Figure 4.

ALAL-1 is a transcriptional target of NF-κB. (A) ChIP-seq signal of p65 in the ALAL-1 locus in HUVEC cells treated or not with TNFα. Peaks called in p65 ChIP-seq analysis in the A549 cell line and the consensus sequences corresponding to p65 binding sites are indicated below. In green, annotated ALAL-1 isoforms. (B) ALAL-1 RNA levels and p65 protein levels determined in HCC95 cells after p65 knockdown. Graphs of mean (± SEM) for three independent experiments are shown. Significance was determined by two-tailed unpaired t test and represented as **, P ≤ 0.01; ***, P ≤ 0.001. (C) Time course experiment showing the induction of ALAL-1 in HCC95 cells treated with TNFα. (D) RNA-seq tracks of ALAL-1 locus of HCC95 cells untreated or treated with TNFα for 4 h.

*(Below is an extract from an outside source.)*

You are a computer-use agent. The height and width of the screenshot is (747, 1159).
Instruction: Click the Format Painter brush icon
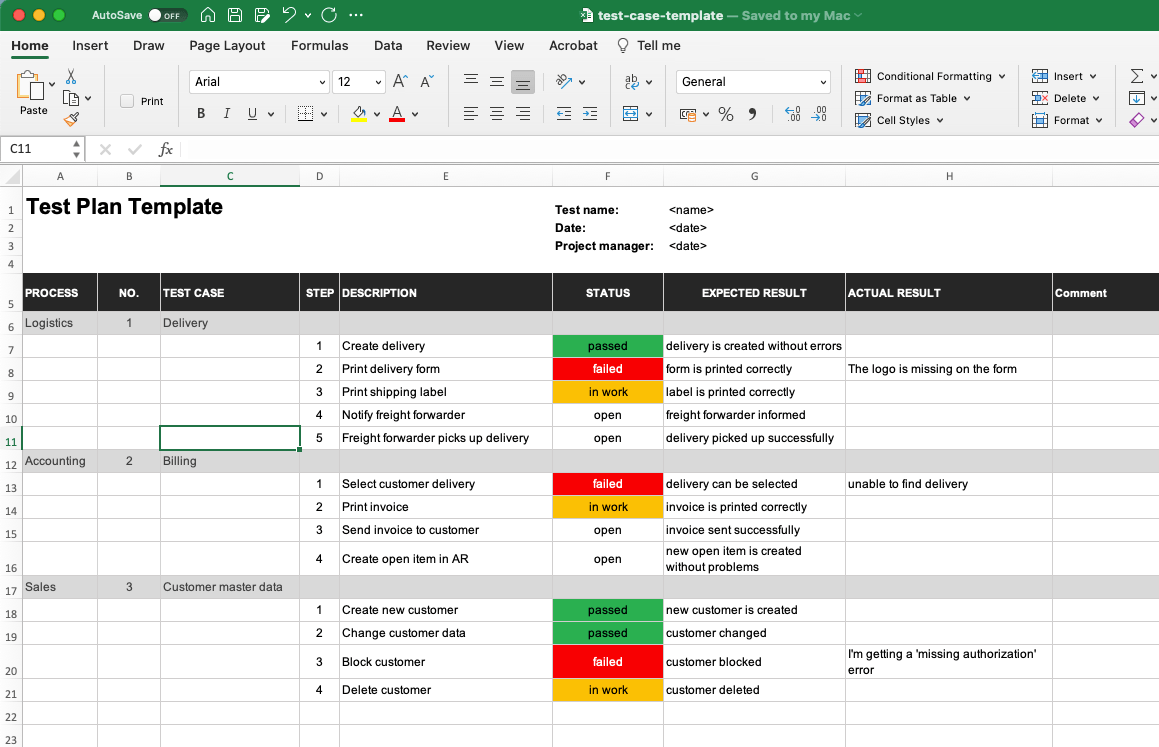pos(71,119)
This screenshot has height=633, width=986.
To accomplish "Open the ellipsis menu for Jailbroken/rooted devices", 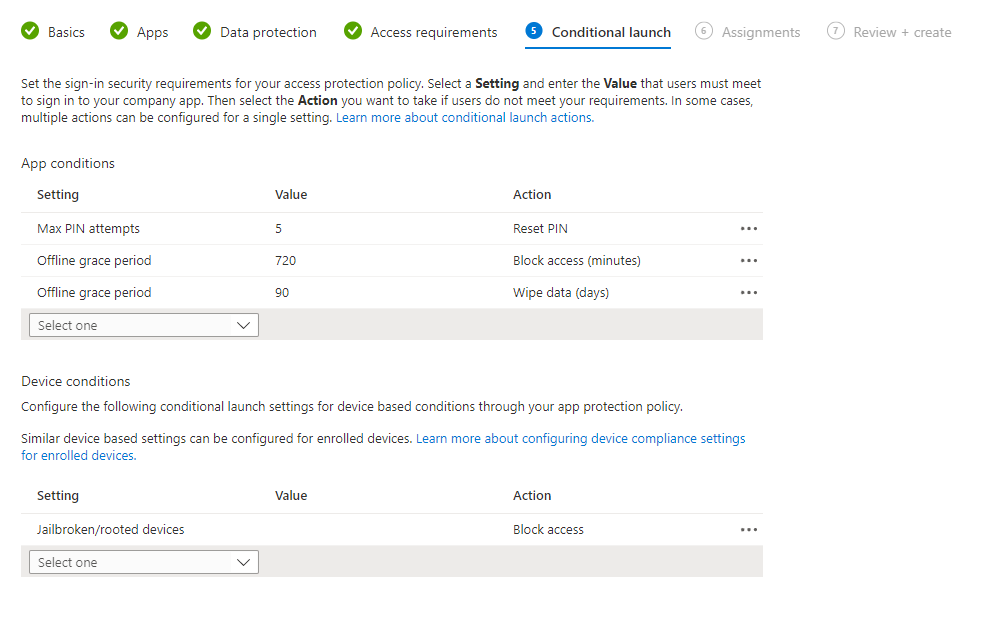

In green, ALAL-1 annotated isoforms; in red, ALAL-1 isoform identified and studied. (E) Subcellular localization of ALAL-1 assessed by cell fractionation in the indicated cell lines. (F) RNA fluorescence in situ hybridization in HCC95 cells untreated and treated with TNFα. (G) Number of fluorescent foci detected by RNA FISH in cells transfected with control siRNA (siCtrl) or ALAL-1 siRNA (siALAL-1). At least 100 cells per condition were counted. Graph of mean (± SEM) for three independent experiments is shown. Significance was determined by two-tailed unpaired t test and represented as *, P ≤ 0.05; ***, P ≤ 0.001. HUVEC, human umbilical vein endothelial cells; RelA, RelA proto-oncogene, NF-KB subunit; siCtrl, control siRNA; sip65, p65-targeting siRNA; Nuc, nucleus; Cyt, cytoplasm.